** TASK DATA follows **

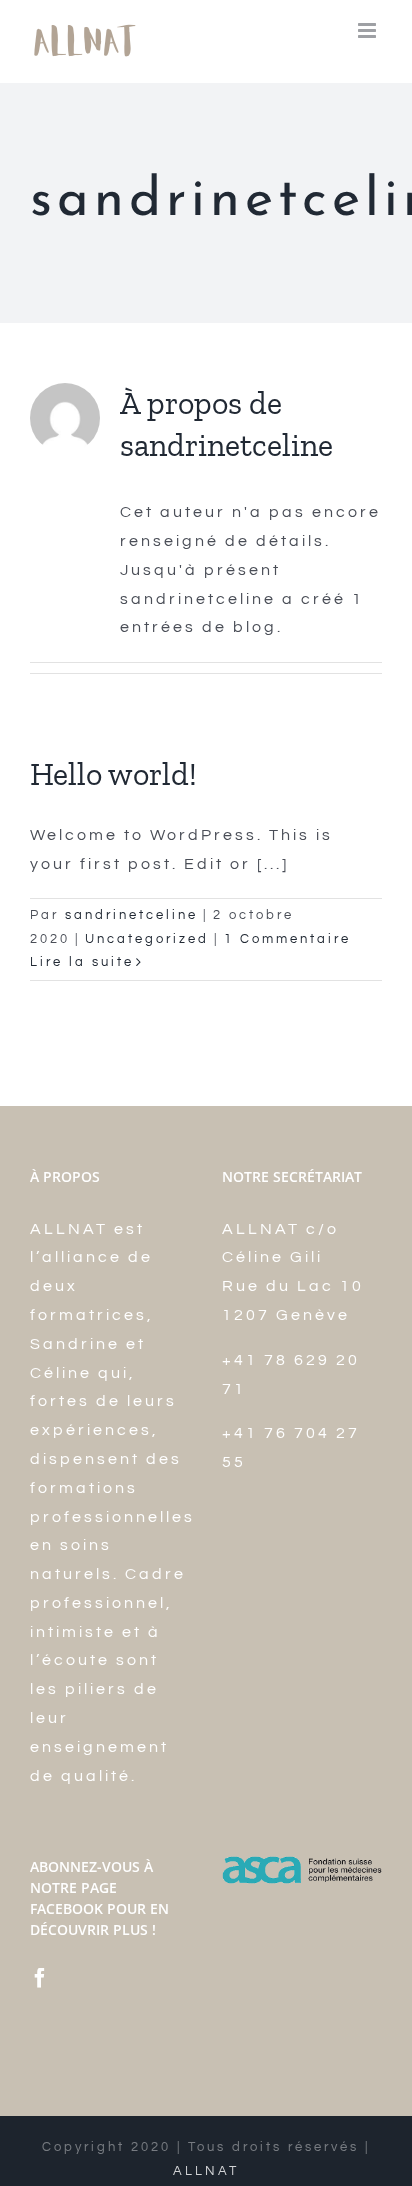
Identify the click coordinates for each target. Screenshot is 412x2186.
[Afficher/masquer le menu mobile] (370, 30)
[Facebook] (41, 1978)
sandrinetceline (131, 915)
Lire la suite (82, 962)
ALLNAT (206, 2171)
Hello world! (113, 774)
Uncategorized (147, 939)
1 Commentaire (287, 939)
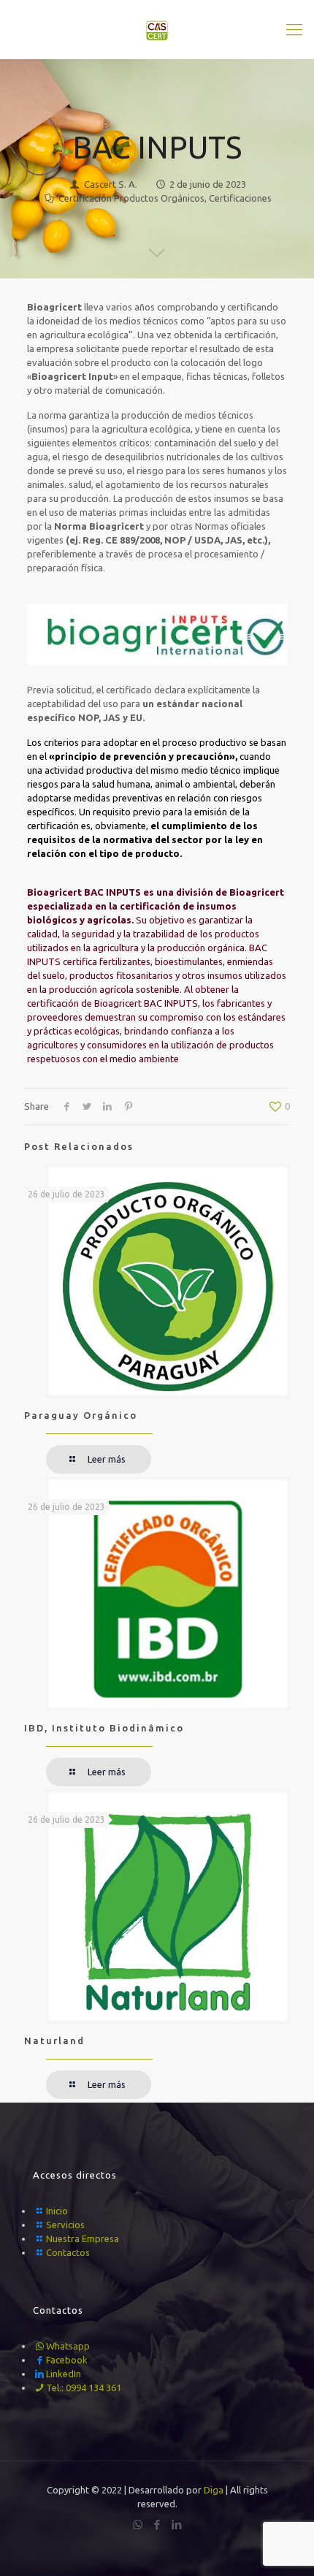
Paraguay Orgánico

** End of TASK DATA **

§ **EXERCISE BRIEF**
Which lines run from the one that holds "[Afficher/masquer le menu mobile] (370, 30)" to the final line of the records above? Return them exactly, and skip the pictures.

§ **SOLUTION TO THIS TASK**
[Afficher/masquer le menu mobile] (370, 30)
[Facebook] (41, 1978)
sandrinetceline (131, 915)
Lire la suite (82, 962)
ALLNAT (206, 2171)
Hello world! (113, 774)
Uncategorized (147, 939)
1 Commentaire (287, 939)
Paraguay Orgánico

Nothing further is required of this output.